On Tue, Sep 16, 2014 at 12:02:26AM +0800, Amos Kong wrote:
> If we read hwrng by long-running dd process, it takes too much cpu
> time and almost hold the mutex lock. When we check hwrng attributes
> from sysfs by cat, it gets stuck in waiting the lock releaseing.
> The problem can only be reproduced with non-smp guest with slow backend.
> 
> This patchset resolves the issue by changing rng_dev_read() to always
> schedule 10 jiffies after release mutex lock, then cat process can
> have chance to get the lock and execute protected code without stuck.

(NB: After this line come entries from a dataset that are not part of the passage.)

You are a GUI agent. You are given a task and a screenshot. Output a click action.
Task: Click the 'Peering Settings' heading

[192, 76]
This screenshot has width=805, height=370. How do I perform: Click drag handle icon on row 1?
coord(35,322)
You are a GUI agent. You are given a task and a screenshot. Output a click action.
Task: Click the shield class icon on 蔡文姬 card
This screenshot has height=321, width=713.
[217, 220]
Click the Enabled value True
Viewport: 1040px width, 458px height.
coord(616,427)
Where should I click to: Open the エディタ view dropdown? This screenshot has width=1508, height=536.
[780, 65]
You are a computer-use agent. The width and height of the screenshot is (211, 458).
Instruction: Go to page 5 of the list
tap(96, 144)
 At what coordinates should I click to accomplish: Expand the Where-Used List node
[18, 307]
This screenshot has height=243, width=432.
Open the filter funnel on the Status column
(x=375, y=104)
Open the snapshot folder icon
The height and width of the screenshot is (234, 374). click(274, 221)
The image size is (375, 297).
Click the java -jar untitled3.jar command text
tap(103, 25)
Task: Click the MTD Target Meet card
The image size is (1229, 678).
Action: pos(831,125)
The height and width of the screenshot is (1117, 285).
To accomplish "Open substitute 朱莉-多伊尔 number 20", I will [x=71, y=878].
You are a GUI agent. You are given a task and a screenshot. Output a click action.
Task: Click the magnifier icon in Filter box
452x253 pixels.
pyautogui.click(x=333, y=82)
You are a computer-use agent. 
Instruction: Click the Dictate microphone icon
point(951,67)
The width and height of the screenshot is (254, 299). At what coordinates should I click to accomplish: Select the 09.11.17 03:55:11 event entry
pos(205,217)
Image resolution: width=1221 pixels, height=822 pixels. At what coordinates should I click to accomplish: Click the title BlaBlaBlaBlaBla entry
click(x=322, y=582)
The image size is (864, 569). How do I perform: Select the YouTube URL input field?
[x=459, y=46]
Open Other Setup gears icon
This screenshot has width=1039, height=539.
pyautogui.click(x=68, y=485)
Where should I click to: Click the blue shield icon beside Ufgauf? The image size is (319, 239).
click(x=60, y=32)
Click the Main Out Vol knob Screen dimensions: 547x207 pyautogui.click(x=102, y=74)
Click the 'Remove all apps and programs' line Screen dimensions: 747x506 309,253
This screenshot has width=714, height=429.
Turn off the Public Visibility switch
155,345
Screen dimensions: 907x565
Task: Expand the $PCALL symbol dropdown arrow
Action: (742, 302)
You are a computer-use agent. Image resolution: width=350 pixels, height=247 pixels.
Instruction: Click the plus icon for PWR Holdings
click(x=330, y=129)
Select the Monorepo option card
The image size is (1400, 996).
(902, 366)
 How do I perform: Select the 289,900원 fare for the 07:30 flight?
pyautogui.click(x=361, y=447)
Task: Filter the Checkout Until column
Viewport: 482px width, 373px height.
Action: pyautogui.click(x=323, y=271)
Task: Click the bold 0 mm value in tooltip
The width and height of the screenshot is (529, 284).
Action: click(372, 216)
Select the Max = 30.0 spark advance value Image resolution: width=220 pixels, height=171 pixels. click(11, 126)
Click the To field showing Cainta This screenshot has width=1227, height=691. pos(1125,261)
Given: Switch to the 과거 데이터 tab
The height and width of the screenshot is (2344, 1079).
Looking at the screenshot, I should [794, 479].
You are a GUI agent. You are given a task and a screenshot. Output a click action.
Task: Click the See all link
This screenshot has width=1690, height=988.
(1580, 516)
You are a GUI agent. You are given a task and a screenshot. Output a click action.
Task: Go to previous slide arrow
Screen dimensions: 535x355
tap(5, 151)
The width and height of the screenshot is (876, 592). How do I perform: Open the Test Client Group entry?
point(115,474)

Sorry I'm not going to accept your fix which simply papers over
the problem.

Please bite the bullet and convert this over to RCU.

Cheers,
-- 
Email: Herbert Xu <herbert@gondor.apana.org.au>
Home Page: http://gondor.apana.org.au/~herbert/
PGP Key: http://gondor.apana.org.au/~herbert/pubkey.txt

^ permalink raw reply	[flat|nested] 20+ messages in thread

* Re: [PATCH v2 2/3] hw_random: fix stuck in catting hwrng attributes
  2014-09-15 16:02 ` [PATCH v2 2/3] hw_random: fix stuck in catting hwrng attributes Amos Kong
@ 2014-09-18  2:43   ` Rusty Russell
  2014-09-18  2:48     ` [PATCH 1/5] hw_random: place mutex around read functions and buffers Rusty Russell
  2014-09-18 12:47     ` [PATCH v2 2/3] hw_random: fix stuck in catting hwrng attributes Amos Kong
  0 siblings, 2 replies; 20+ messages in thread
From: Rusty Russell @ 2014-09-18  2:43 UTC (permalink / raw)
  To: Amos Kong, virtualization
  Cc: kvm, herbert, m, mb, mpm, amit.shah, linux-kernel, Linus Torvalds

Amos Kong <akong@redhat.com> writes:

> I started a QEMU (non-smp) guest with one virtio-rng device, and read
> random data from /dev/hwrng by dd:
>
>  # dd if=/dev/hwrng of=/dev/null &
>
> In the same time, if I check hwrng attributes from sysfs by cat:
>
>  # cat /sys/class/misc/hw_random/rng_*
>
> The cat process always gets stuck with slow backend (5 k/s), if we
> use a quick backend (1.2 M/s), the cat process will cost 1 to 2
> minutes. The stuck doesn't exist for smp guest.
>
> Reading syscall enters kernel and call rng_dev_read(), it's user
> context. We used need_resched() to check if other tasks need to
> be run, but it almost always return false, and re-hold the mutex
> lock. The attributes accessing process always fails to hold the
> lock, so the cat gets stuck.
>
> User context doesn't allow other user contexts run on that CPU,
> unless the kernel code sleeps for some reason. This is why the
> need_reshed() always return false here.
>
> This patch removed need_resched() and always schedule other tasks
> then other tasks can have chance to hold the lock and execute
> protected code.

OK, this is going to be a rant.

Your explanation doesn't make sense at all.  Worse, your solution breaks
the advice of Kernighan & Plaugher: "Don't patch bad code - rewrite
it.".

But worst of all, this detailed explanation might have convinced me you
understood the problem better than I did, and applied your patch.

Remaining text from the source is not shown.